Мануэла Гретковска - Метафизическое кабаре
Джонатан подошел к витрине, чтобы распушить чучела птиц. Взглянул через грязное окно на улицу. Евреи в длинных пальто неторопливо прохаживались, приветствуя знакомых. На тянущиеся за ними важные тени, удлиненные заходящим солнцем, наступали кроссовки туристов.
«Разрушили наш Храм, — размышлял Джонатан, — столько труда, страданий, чтобы его вновь построить, — и опять развалины. Осталась Стена Плача. А что если вместо Храма в Иерусалиме воздвигнуть хотя бы его тень?»
*
*— Беба, давайте встретимся, немедленно. Я должен вас видеть, — умолял Вольфганг трубку уличного автомата.
— Самое раннее — через две недели, в четверг, — заспанным голосом ответила Беба.
— В четверг? Четверг относительно чего*? — Вольфганг скрупулезно собирал факты.
— Сейчас проверю, — она, как сомнамбула, заглянула в лежащий на ночном столике календарь. — В четверг, 10 декабря, в 18 часов.
— У тебя?
— Да, у меня.
*
*— Что ты вытворяешь, — встревоженный Гиги смотрел на трясущиеся руки Вольфганга, хватавшиеся попеременно то за тетрадь, то за рюмку. — Ты со вторника места себе не находишь. Вламываешься ко мне в пять утра, будишь новоиспеченную невесту, та подозревает, что ты хочешь меня у нее увести, потому что ты сразу лезешь к нам в постель и говоришь, говоришь, как будто меня уговариваешь. К чему, милый мой Вольфганг, к чему это ведет?
— Я раскрыл заговор, — студент прикусил побелевшие губы, как будто испугавшись, что случайно скажет слишком много.
Голые ветви Люксембургского сада складывались в осенние орнаменты. Гиги не хотелось поднимать глаза на безжалостную синеву, оскорблявшую его чувство добра и красоты. Нет цвета холоднее, чем осенний цвет парижского неба.
Вольфганг был бледен, его соломенные волосы тоже были бледны. Посиневшие закушенные губы застыли в недовольной гримасе. К парковому кафе не спеша шел Джонатан, загребая полами длинного черного пальто листья.
— Вольфганг раскрыл заговор, — поприветствовал его Гиги.
— Если этот заговор не служит Богу, это заговор человеческий. — Джонатан уселся напротив Вольфганга. — Архичеловеческий. — Он взглянул на вампирически исхудавшее лицо студента, его расширенные зрачки, почти закрывающие серую радужную оболочку.
— Я совершил сегодня нечто очень дурное. Убил. Но и очень хорошее, потому что убил от любви.
Гиги застонал и схватился за голову. Джонатан, не отрывая взгляда от Вольфганга, молчанием приглашал его продолжать.

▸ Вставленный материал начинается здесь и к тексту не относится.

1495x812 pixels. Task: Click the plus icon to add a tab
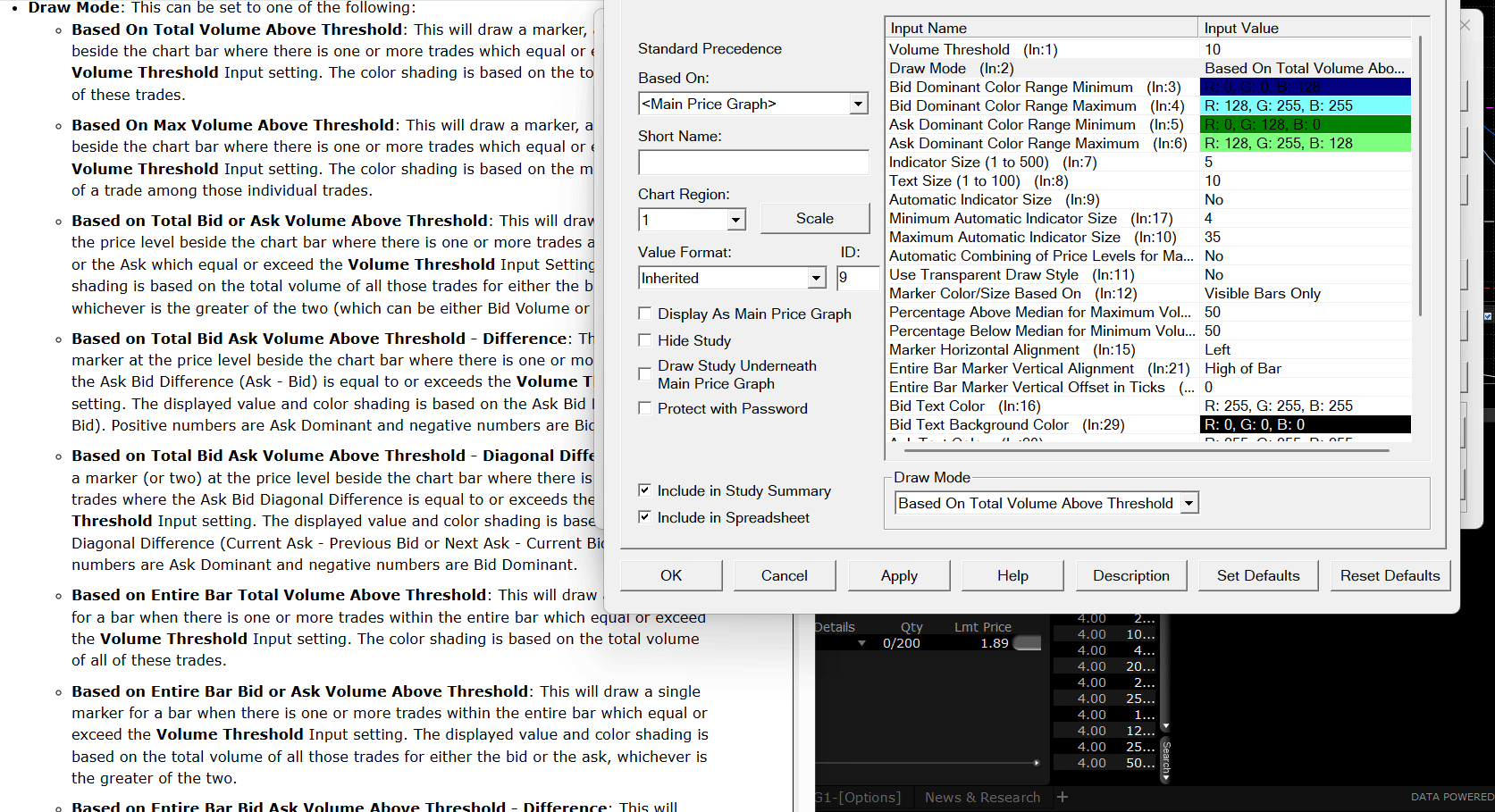coord(1062,797)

— На рассвете я пошел к озеру в Булонском Лесу. Странно сказать — пошел: я был там. Только я существовал в прекрасных туманах утреннего озера. Скованная инеем трава, над нею мгла, и из этой мглы — мотылек. Я не ловил, не звал его. Мы были суждены друг другу. Он сел на мое плечо, созданное для этого момента встречи. Я окаменел, чтобы не испугать его. Он задрожал. Я почувствовал пульс его и моей крови. Осторожно подал ему руку и расстегнул ею брюки. Он, как будто ждал этого, пошел вдоль набухшего его красотой члена. Любовно трепетал крыльями, призывая наслаждение. Он ходил все быстрее в желании потереться о места, с которых я сдвигал кожу для него, для его пушистых крыльев. Я брызнул нектаром любви в ладонь, окунул в него мотылька. Тогда я почувствовал наслаждение его напрягшегося брюшка, одуряющее наслаждение — окунуться в любовь. Я подождал, пока оно станет полным… утопил его.
Гиги топтал высохшие листья.
— История, как об улыбке дракона: дракон дракону улыбнулся, нос откусил и не вернулся.
— Я согрешил, — голос Вольфганга колебался между вопросом и самообвинением.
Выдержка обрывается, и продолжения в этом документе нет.